Design-wise, there is no difference between circulation and commemorative coins, except that the message of circulation coins is "I am issued by the government of country A to serve as a B amount of money" and the message of commemorative coins is "I am issued by the government of country A and I commemorate C". The challenge of the designer is to express the message in an effective and elegant way.

Effective means that the design should convey the message in a clear and unequivocal way. My personal preference amounts to simplicity, not too detailed, but understandable. As Einstein may have put it: everything should be made as simple as possible, but not simpler. Thoughtless copies of a pretty picture in metal do not meet the effectiveness requirement.

Elegant means that the design captures the essence of what is commemorated. A coin has much less place than a Wikipedia page, so it should concentrate on the essential. The essential of a non-ruler person on a coin is his or her achievements. See the Finnish Schjerfbeck coin as an example. Her portrait reflects her work, not her life. The portrait of a ruler is a symbol, more than a portrait. Like any good portrait, it should highlight the person's character, but also the function. Even abstracted, it should be recognisable.

With events, it is even clearer. The essential is what the event is about, not that there is an event. Logos may reflect the purpose of the event adequately or not. They may need a clarifying text or picture. Good example: the German commemorative on unification, with a "sound effect" of stick men shouting "Wir sind ein Volk".

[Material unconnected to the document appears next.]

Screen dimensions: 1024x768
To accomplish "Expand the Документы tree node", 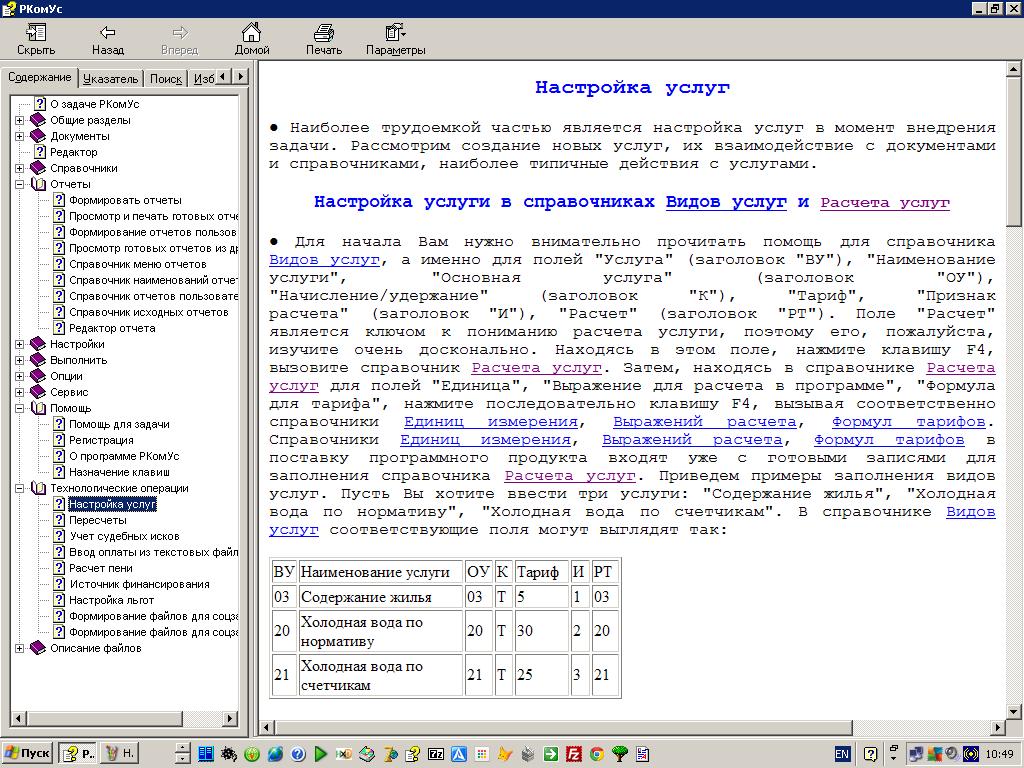I will tap(20, 136).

Ideas are the most abstract and the most rewarding when it's well done. Everything must point to the idea and the idea itself must be clear to the observer. Good example: the French commemorative on liberty, which has Marianne with her Phrygian cap reciting a poem on the subject.

In the pursuit of conveying the message, anything can be used. Yet, some ideas don't support the message, like a map and others look stilted, like a plain text. Ideas that work add sound, movement, a third dimension or even an insight. That doesn't make the task of the designer easy, but who said it should be?

Peter
An unidentified coin is a piece of metal. An identified coin is a piece of history.